Nate Hagens suggests in his article in Fleeing Vesuvius that part of the reason for the current environmental crisis is that we are subject to insatiable cravings, induced by our brain chemistry, which goad us into over-consumption. He focuses on our need for status and on the role played by dopamine in the brain.
For those who haven’t read his article, dopamine is a chemical that is released when we notice something new which we are curious about and which reminds us of some past event which was pleasurable. After its release, the dopamine is taken up by receptors in our brain cells with the result that we experience a flood of elation and wellbeing. This provides us with a strong incentive to investigate new things and is probably a big motivator for innovation.
The problem is that we can become desensitized to the event that triggers the dopamine; the greater the flood of dopamine that a certain trigger causes, the fewer dopamine receptors will be available in the brain the next time the same event happens, and so we feel less pleasure at the same event. This is why people addicted to cocaine tend to keep increasing the amount of the drug that they take in in each hit. Hagens believes it’s also why we can be so driven to keep consuming more and more resources, continually dazzled by the latest bright, shiny gadget, regardless of the long-term damage we are causing.

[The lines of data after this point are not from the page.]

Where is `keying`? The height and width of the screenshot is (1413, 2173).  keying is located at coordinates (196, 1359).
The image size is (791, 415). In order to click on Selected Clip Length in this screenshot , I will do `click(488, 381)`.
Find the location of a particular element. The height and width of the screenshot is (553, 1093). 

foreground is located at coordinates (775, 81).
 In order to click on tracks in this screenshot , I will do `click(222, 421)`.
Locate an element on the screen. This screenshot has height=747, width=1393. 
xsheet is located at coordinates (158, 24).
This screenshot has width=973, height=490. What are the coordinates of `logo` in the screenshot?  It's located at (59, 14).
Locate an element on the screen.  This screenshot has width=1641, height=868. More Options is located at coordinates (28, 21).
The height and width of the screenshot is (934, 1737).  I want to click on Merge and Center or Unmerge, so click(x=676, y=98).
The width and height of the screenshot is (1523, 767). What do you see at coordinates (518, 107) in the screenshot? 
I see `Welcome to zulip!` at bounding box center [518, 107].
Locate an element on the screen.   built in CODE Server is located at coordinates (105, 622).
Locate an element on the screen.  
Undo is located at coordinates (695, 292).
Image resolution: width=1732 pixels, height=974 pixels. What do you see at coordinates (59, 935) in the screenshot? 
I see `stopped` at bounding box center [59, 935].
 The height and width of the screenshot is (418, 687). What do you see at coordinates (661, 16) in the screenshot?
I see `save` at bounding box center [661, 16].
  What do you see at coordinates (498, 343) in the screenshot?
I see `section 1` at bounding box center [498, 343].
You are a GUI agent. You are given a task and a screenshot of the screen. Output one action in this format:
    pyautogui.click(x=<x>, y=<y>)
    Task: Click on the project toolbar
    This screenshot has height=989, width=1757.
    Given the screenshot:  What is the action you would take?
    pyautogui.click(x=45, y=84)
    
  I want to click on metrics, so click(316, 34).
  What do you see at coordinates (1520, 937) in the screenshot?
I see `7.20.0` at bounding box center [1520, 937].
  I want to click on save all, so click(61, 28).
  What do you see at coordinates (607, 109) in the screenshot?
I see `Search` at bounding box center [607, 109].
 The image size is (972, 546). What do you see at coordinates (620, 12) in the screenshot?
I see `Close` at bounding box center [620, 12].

Hagens implies that this tendency towards addictive behaviour derives from the laws of evolution: “Traditional drug abuse happens because natural selection has shaped behaviour-regulation mechanisms that function via chemical transmitters in our brains.” He believes that people generally always want more, being ‘self absorbed’ as he puts it. Those who appear not to fall into this category are either faking it – as he suspects his brother does when he claims not to want to catch larger fish – or having to repress their natural impulses because of external constraints. According to this logic, our highly-industrialised economies free people from such constraints and allows their true natures to become apparent: “High-density energy and human ingenuity have removed the natural constraints on our behaviour of distance, time, oceans and mountains”.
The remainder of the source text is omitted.